THE goal of full employment must be restored to the centre stage, the Minister of State for Science and Technology said.
"One of the most unacceptable aspects of politics in Ireland, in recent years, has been the dominant position achieved by the notion that full employment is unachievable, that mass unemployment is inevitable, and that the very idea of full employment is both fanciful and futile," Mr Pat Rabbitte added.
The general secretary of the Irish National Organisation of the Unemployed (INOU), Mr Mike Allen, who was a guest speaker, praised the Government for making long term unemployment the centre of public attention, but said it would be wrong to believe that such attention and political debate in themselves constituted a solution.

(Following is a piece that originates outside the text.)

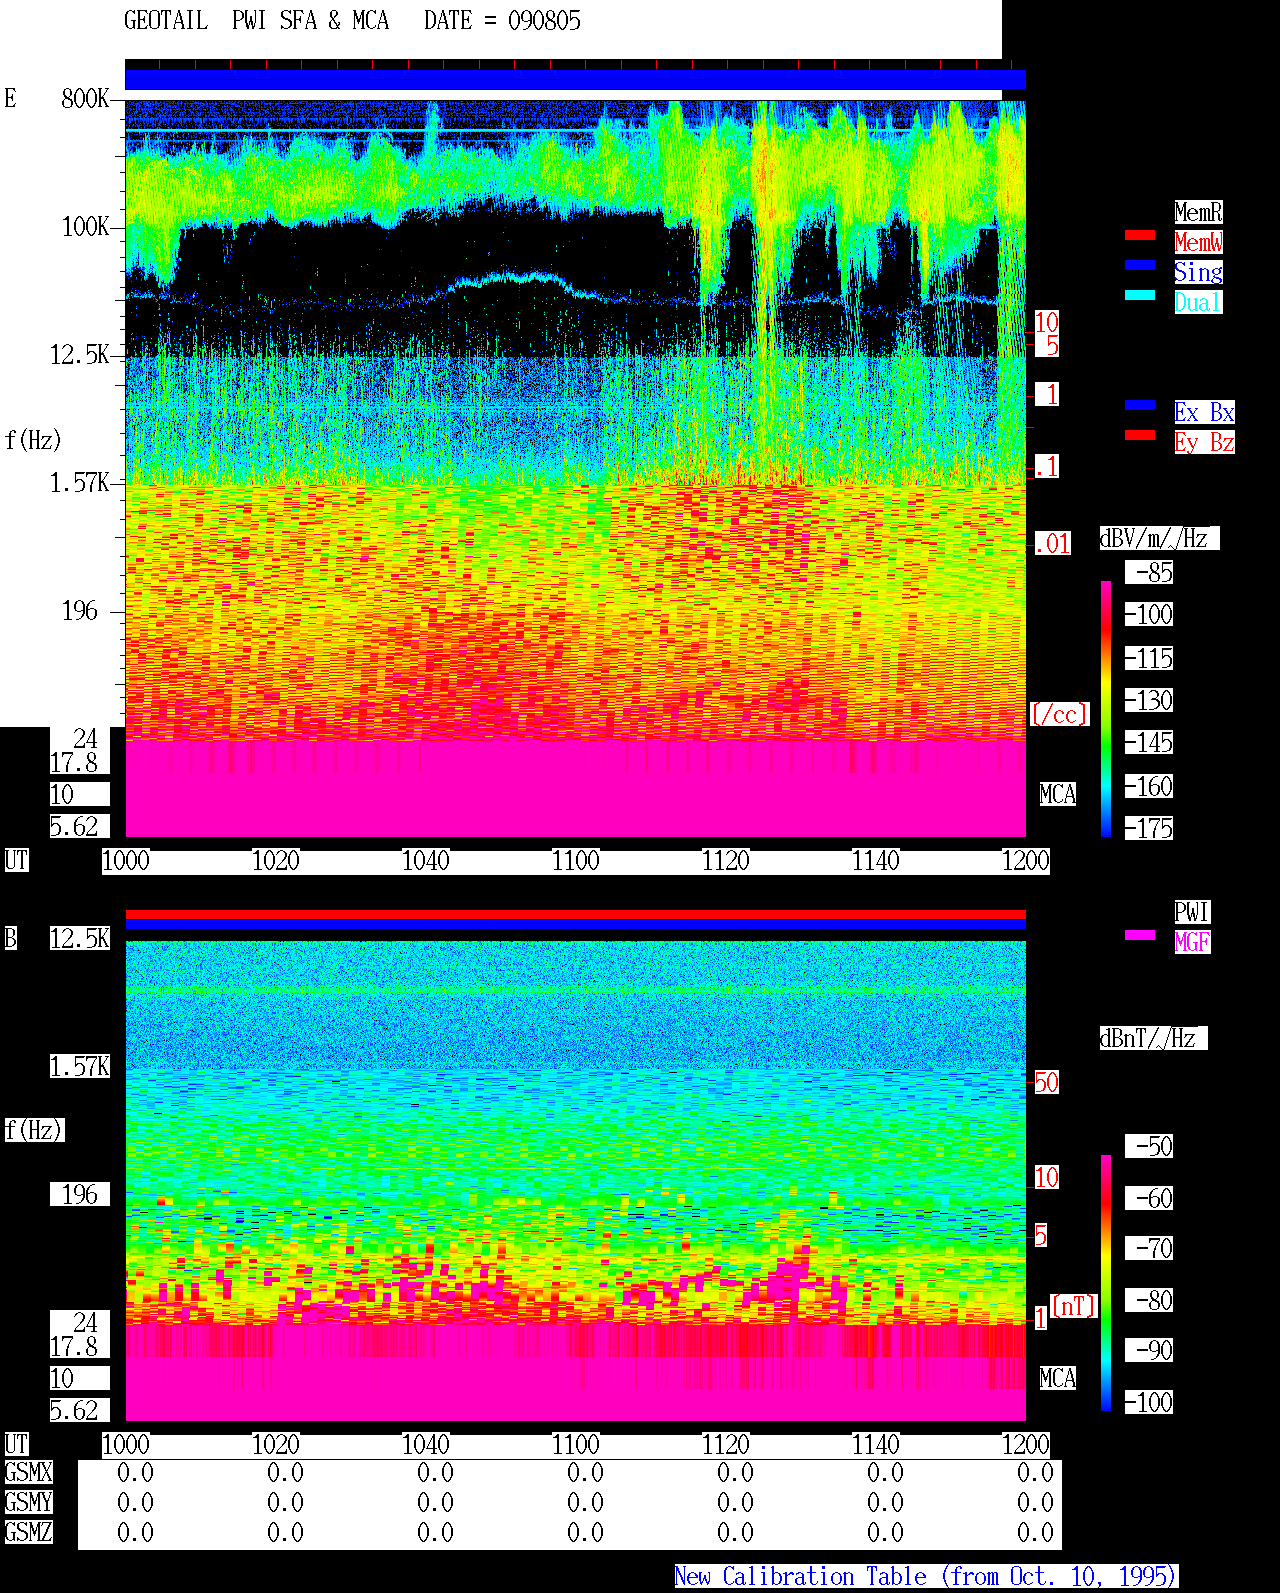Click the red MemW legend swatch

tap(1140, 235)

"It is our view that the forthcoming programme must be a national programme to tackle long term unemployment," he said.
The chairman of the party's economics committee, Mr Paul Sweeney, called on the Government to initiate a crusade against unemployment, particularly long term unemployment, as "the boom is not remotely affecting the long term unemployed".
On taxation, Mr Rabbitte said that the Progressive Democrats, "from the tops of their very fine rooftops," were proclaiming that the Government was confronting home owners with financial ruin because of the residential property tax.
"As Michael McDowell parades up and down Aylesbury Road in a sandwich board, proclaiming that the end is nigh, the PDs would have us believe that this is what tax reform is all about."
Urging people to take a more mature view of the issue, he said they knew that the PDs did not even attempt to repeal the tax when in government with Fianna Fail.
Meanwhile, the conference rejected a proposal from Mr Tony Wright, of Dungarvan, that the party instruct its councillors to oppose service charges. He said that DL had made some limited progress on water charges, but it was well short of what was required by party members.
The Minister of State for the Marine, Mr Eamon Gilmore, said DL was the first party to make service charges an issue in negotiating a programme for government.
The progress made included the commitment to review the funding of local authorities, but it would be "profoundly anti democratic" for the conference to instruct councillors on how they should vote on any issue.
Ms Susan Collins (Crumlin) warned that DL support for the charges in some areas was alienating party supporters.
The Cork North Central TD, Ms Kathleen Lynch, said: "We will continue to oppose these charges as a taxation issue, but it is a matter to be resolved nationally".
Ms Catherine Murphy (Kildare North) said the charges were a local tax caused by a shortfall in government funding. Local services such as waste and sewage disposal, repairs to roads and footpaths, new street lighting, library and fire services had to be paid for. "That is part of the debate we are having here today."